| Measurement |
Description |
Measurement Unit |
Interpretation |
| All_urls_count |
Indicates the total number of requests received for transactions of this pattern during the last measurement period. |
Number |
By comparing the value of this measure across transaction patterns, you can identify the most popular transaction patterns. Using the detailed diagnosis of this measure, you can then figure out which specific transactions of that pattern are most requested. |
| All_urls_avg_time |
Indicates the average time taken by the transactions of this pattern to complete execution. |
Msecs |
Compare the value of this measure across patterns to isolate the type of transactions that were taking too long to execute. You can then use the detailed diagnosis of the All transactions measure of that group to know how much time each transaction in that group took to execute. This will lead you to the slowest transaction. |
| Healthy_trans_count |
Indicates the number of healthy transactions of this pattern. |
Number |
|
| Healthy_percentage |
Indicates what percentage of the total number of transactions of this pattern is healthy. |
Percent |
To know which are the healthy transactions, use the detailed diagnosis of this measure. |
| Slow_urls_count |
Indicates the number of transactions of this pattern that were slow during the last measurement period. |
Number |
This measure will report the number of transactions with a response time higher than the configured SLOW TRANSACTION CUTOFF (MS).
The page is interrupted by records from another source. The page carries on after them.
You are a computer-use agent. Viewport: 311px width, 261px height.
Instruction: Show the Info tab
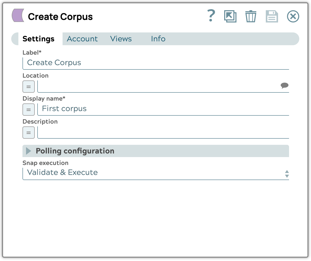tap(158, 39)
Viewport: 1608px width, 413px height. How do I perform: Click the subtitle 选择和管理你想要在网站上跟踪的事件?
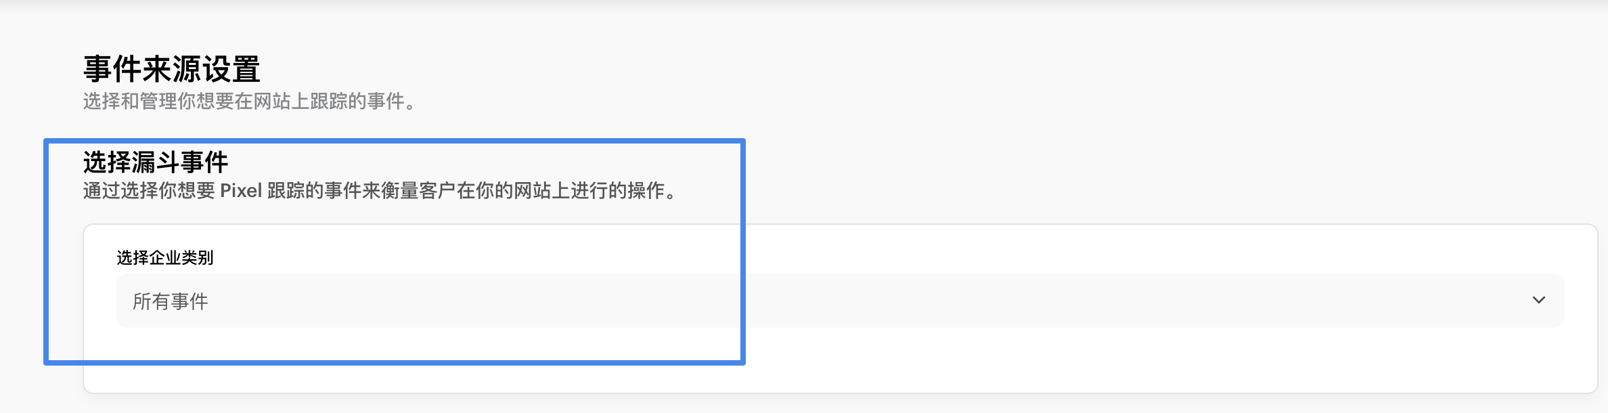pos(249,102)
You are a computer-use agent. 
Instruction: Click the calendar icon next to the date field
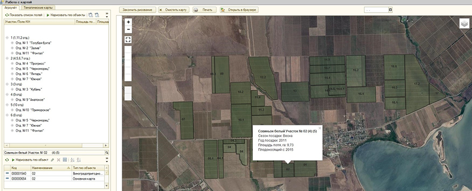pos(391,10)
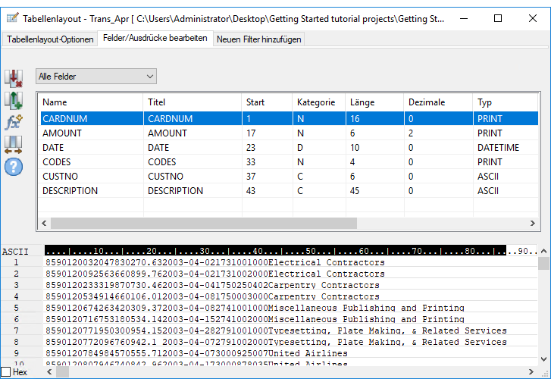Image resolution: width=551 pixels, height=379 pixels.
Task: Click the resize columns arrows icon
Action: [x=14, y=144]
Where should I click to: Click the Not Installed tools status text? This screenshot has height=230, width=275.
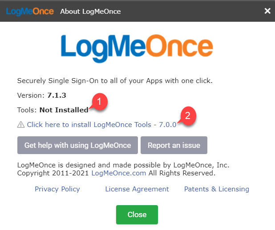64,110
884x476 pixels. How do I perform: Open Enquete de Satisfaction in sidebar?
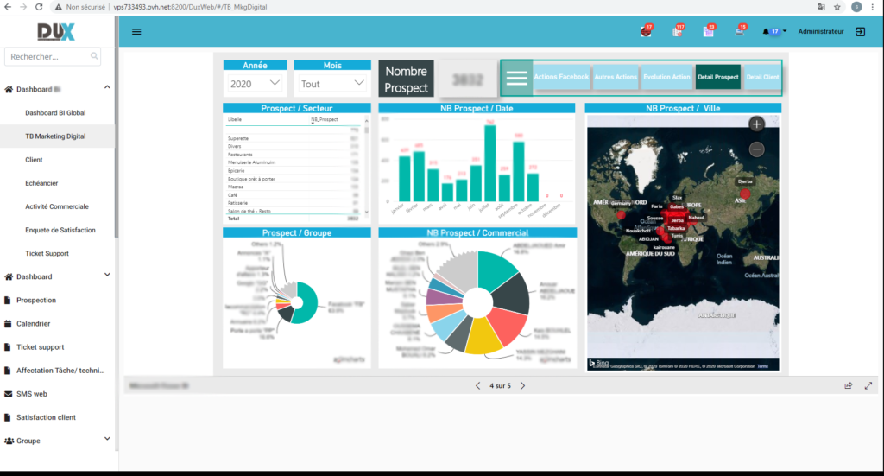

A high value is a cause for concern, as too many slow transactions means that user experience with the web application is poor. |
| Slow_urls_avg_time |
Indicates the average time taken by the slow transactions of this pattern to execute. |
Msecs |
|
| Slow_percentage |
Indicates what percentage of the total number of transactions of this pattern is currently slow. |
Percent |
Use the detailed diagnosis of this measure to know which precise transactions of a pattern are slow. You can drill down from a slow transaction to know what is causing the slowness. |
| Error_urls_count |
Indicates the number of transactions of this pattern that experienced errors during the last measurement period. |
Number |
A high value is a cause for concern, as too many error transactions to a web application can significantly damage the user experience with that application. |
| Error_urls_avg_time |
Indicates the average duration for which the transactions of this pattern were processed before an error condition was detected. |
Msecs |
The value of this measure will help you discern if error transactions were also slow. |
| Error_percentage |
Indicates what percentage of the total number of transactions of this pattern is experiencing errors. |
Percent |
Use the detailed diagnosis of this measure to isolate the error transactions. You can even drill down from an error transaction in the detailed diagnosis to determine the cause of the error. |
| Stalled_urls_count |
Indicates the number of transactions of this pattern that were stalled during the last measurement period. |
Number |
This measure will report the number of transactions with a response time higher than the configured STALLED TRANSACTION CUTOFF (MS).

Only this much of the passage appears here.